Direct Data Analysis (without Aggregate)

For custom analyses (decile breakdowns, percentiles, groupby), work directly with output_dataset.data after running the simulation. This is often simpler than using Aggregate.

Full working example: energy spending by income decile and tenure type

import numpy as np
import pandas as pd
import plotly.graph_objects as go
from plotly.subplots import make_subplots

from policyengine.core import Simulation
from policyengine.tax_benefit_models.uk import PolicyEngineUKDataset, uk_latest

# Load dataset
dataset = PolicyEngineUKDataset(
    name="Enhanced FRS 2026",
    description="EFRS 2026",
    filepath="./data/enhanced_frs_2023_24_year_2026.h5",
    year=2026,
)
dataset.load()

# Run simulation to compute income variables
simulation = Simulation(dataset=dataset, tax_benefit_model_version=uk_latest)
simulation.ensure()  # caches to disk after first run

# Access results as DataFrames
hh = simulation.output_dataset.data.household

# Assign income decile (weighted quantile)
hh["income_decile"] = pd.qcut(
    hh["household_net_income"],
    q=10,
    labels=[f"D{i}" for i in range(1, 11)],
)

# Group and calculate stats
stats = (
    hh.groupby(["income_decile", "tenure_type"])["domestic_energy_consumption"]
    .agg(
        mean="mean",
        p25=lambda x: np.percentile(x, 25),
        p75=lambda x: np.percentile(x, 75),
    )
    .reset_index()
)

Key points:

simulation.output_dataset.data.household is a MicroDataFrame with weights
domestic_energy_consumption is household-level (annual £)
tenure_type values: OWNED_OUTRIGHT, OWNED_WITH_MORTGAGE, RENT_FROM_COUNCIL, RENT_PRIVATELY, RENT_FROM_HA
Income deciles must be computed from simulation output (not raw data)

Performance Tips

Use ensure() for iterative work: Can save minutes when re-running analyses
Filter before mapping: Reduces computation on large datasets
Use Aggregate classes: Optimised implementations for common operations
Batch similar calculations: Run multiple aggregates in sequence
Cache intermediate results: Store derived calculations

# Good: Filter then map
high_earners = output.person[output.person["employment_income"] > 100000]
high_earner_hh_income = output.map_to_entity(
    source_entity="person",
    target_entity="household",
    values=high_earners["employment_income"].values,
    how="sum"
)

# Less efficient: Map then filter
all_hh_income = output.map_to_entity(
    source_entity="person",
    target_entity="household",
    columns=["employment_income"],
    how="sum"
)
high_earner_hh = all_hh_income[all_hh_income["employment_income"] > 100000]

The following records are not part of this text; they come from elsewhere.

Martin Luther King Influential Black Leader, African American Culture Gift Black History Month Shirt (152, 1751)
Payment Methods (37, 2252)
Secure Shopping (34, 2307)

For Contributors: Implementation

Current implementation:

# Simulation lifecycle
cat policyengine.py/src/policyengine/core/simulation.py

# Entity mapping logic
cat policyengine.py/src/policyengine/core/dataset.py

# Cache implementation
cat policyengine.py/src/policyengine/core/cache.py

Key patterns:

Simulation caching: LRU cache with max 100 entries, keyed by UUID
Entity mapping: Automatic detection of mapping direction (person→group or group→person)
MicroDataFrame: All entity data uses weighted DataFrames from microdf package

Related skills:

policyengine-core-skill - Understanding simulation engine architecture
microdf-skill - Working with weighted DataFrames
policyengine-python-client-skill - Basic simulation usage

Debugging Tips

Verify Simulation Ran

assert simulation.output_dataset is not None, "Simulation hasn't run"

# Check for expected variables
expected = ["household_net_income", "household_tax"]
actual = simulation.output_dataset.data.household.columns
assert all(v in actual for v in expected), "Missing variables"

Check Entity Linkages

# Verify person-household mapping is valid
person_hh_ids = set(output.person["person_household_id"])
household_ids = set(output.household["household_id"])
assert person_hh_ids.issubset(household_ids), "Invalid linkage"

Verify Weights

# Check weights sum correctly
total_persons = output.person["person_weight"].sum()
print(f"Weighted population: {total_persons:,.0f}")

# Check for missing weights
assert not output.person["person_weight"].isna().any(), "Missing weights"